Punjabi Black-Eyed Peas


  • 1 1/2 cups Black-eyed peas, washed
  • 2" piece ginger, chopped 1 ea
  • Garlic cloves, chopped 7 ea
  • 5 Tbsp Vegetable oil
  • 2 md Onions, chopped
  • 2 tspCoriander, ground
  • 1 tsp Cumin, ground
  • 1 lrg Tomato, chopped
  • 1/3 cup Coconut cream
  • 1/2 tsp Cayenne
  • 1 1/4 tsp Salt
  • 2 Tbsp Cilantro, chopped


Drain washed peas, cover with 5 cups water & bring to a boil. Cover, reduce heat & simmer gently for 2 minutes. Turn off heat & let sit for 1 hour.

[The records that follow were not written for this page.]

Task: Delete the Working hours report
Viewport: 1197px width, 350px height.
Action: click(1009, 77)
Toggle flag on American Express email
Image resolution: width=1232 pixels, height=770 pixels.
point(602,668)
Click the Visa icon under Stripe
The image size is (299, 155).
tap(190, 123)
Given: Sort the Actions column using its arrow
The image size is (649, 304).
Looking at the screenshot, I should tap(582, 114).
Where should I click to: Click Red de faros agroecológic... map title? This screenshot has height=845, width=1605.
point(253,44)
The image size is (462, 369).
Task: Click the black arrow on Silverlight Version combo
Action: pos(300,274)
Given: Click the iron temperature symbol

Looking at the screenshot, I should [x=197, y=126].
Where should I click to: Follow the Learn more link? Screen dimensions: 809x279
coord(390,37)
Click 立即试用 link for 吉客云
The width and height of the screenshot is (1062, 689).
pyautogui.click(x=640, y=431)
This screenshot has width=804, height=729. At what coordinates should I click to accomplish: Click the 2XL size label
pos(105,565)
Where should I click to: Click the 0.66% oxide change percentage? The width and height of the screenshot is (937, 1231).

In blander, combine ginger & garlic with 1/3 cup water. Blend into a paste. Heat oil in a heavy pan. When hot, add onions. Stir-fry until a medium brown colour.

Add paste & cok for 1 minute. Add coriander & cumin & stir for another minute before adding the tomato. Stir & fry till tomato is soft.

Add 1 Tbsp coconut cream & stir until it is well incorporated into the vegetables.

Add all coconut cream this way. Continue to cook for 2 to 3 minutes.

Add the beans & their liquid, plus salt & cayenne. Stir to mix & bring to a simmer.

Cover, reduce heat & simmer for 40 minutes. If there is a lot of liquid left, raise heat & cook for another 10 minutes. Garnish with chopped cilantro.